Monday, August 20, 2012
Perhaps that's a small thing of which to be reminded, but I think doing so can serve a valuable purpose, especially today, on the 122nd anniversary of Lovecraft's birth. Like so many cultural icons, I think it's all too easy to forget that Lovecraft was a human being before he became a geek totem. He was born into a particular family at a particular place and time and he lived a life apart from his having been one of the supremely influential writers of the 20th century.

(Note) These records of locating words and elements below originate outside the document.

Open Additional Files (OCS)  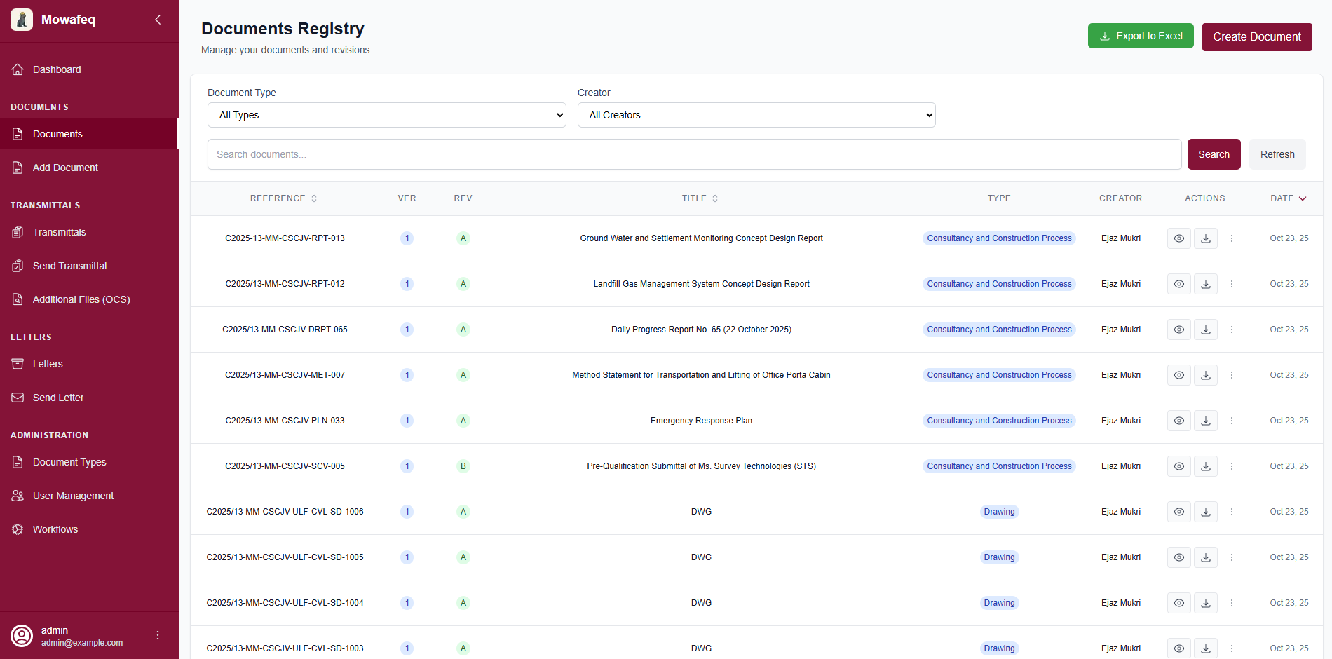[81, 299]
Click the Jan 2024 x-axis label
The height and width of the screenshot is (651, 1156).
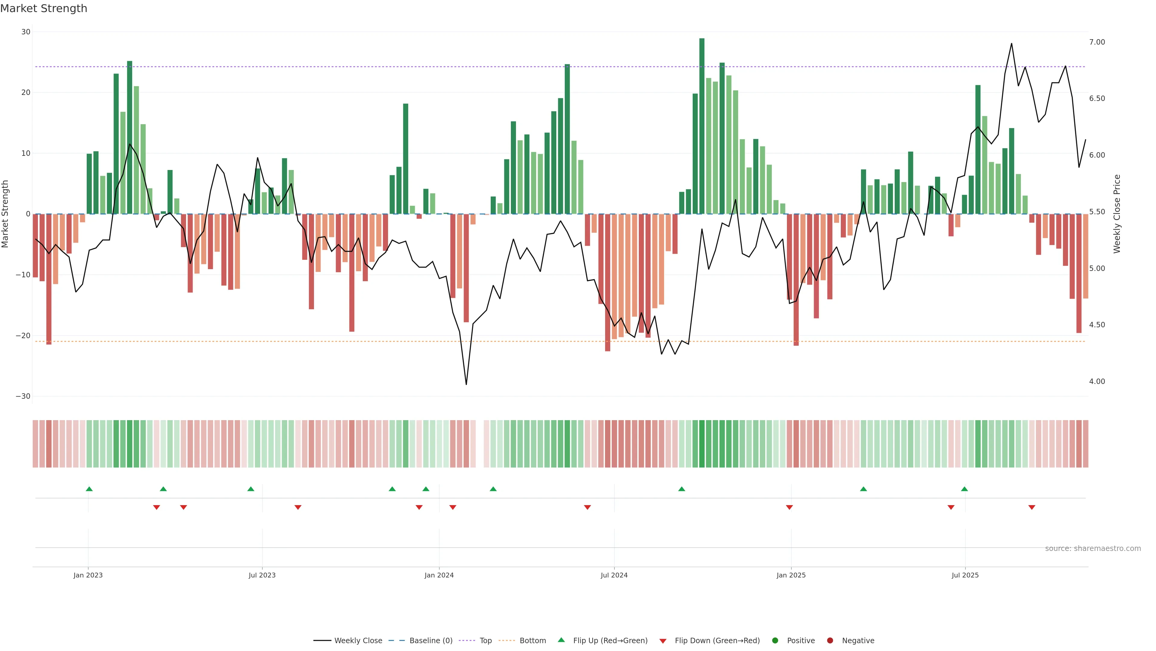click(439, 575)
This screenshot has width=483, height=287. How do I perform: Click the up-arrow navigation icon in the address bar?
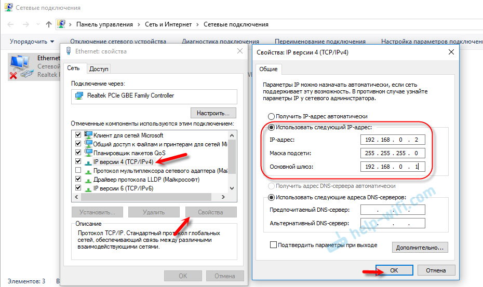tap(49, 24)
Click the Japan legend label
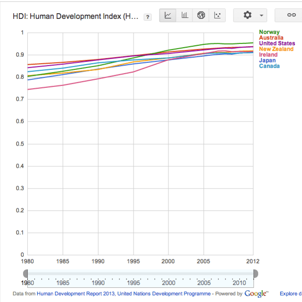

Too often, I feel, HPL the Man is forgotten in favor of HPL the Legend and, while I, of all people, certainly don't object to the lionization of Lovecraft, we must never lose sight of the person behind the writing. He had his virtues and his flaws, like all men do, and they both contributed to making him the writer that he was, a writer who continues to fascinate and frustrate more than a century after his birth. That's probably why, as I get older, I find myself reading and re-reading books about Lovecraft's life as much as books containing Lovecraft's stories. It's also probably Lovecraft's letters hold so much interest; even moreso than his stories, his correspondence opens windows into the man, warts and all.
None of this is meant to deny the lasting interest and power of Lovecraft's literary output, but I thought today, when so many of us will take a moment to praise HPL as the creator of the Cthulhu Mythos and the father of modern horror, it'd be appropriate to remember him as more than that: a human being.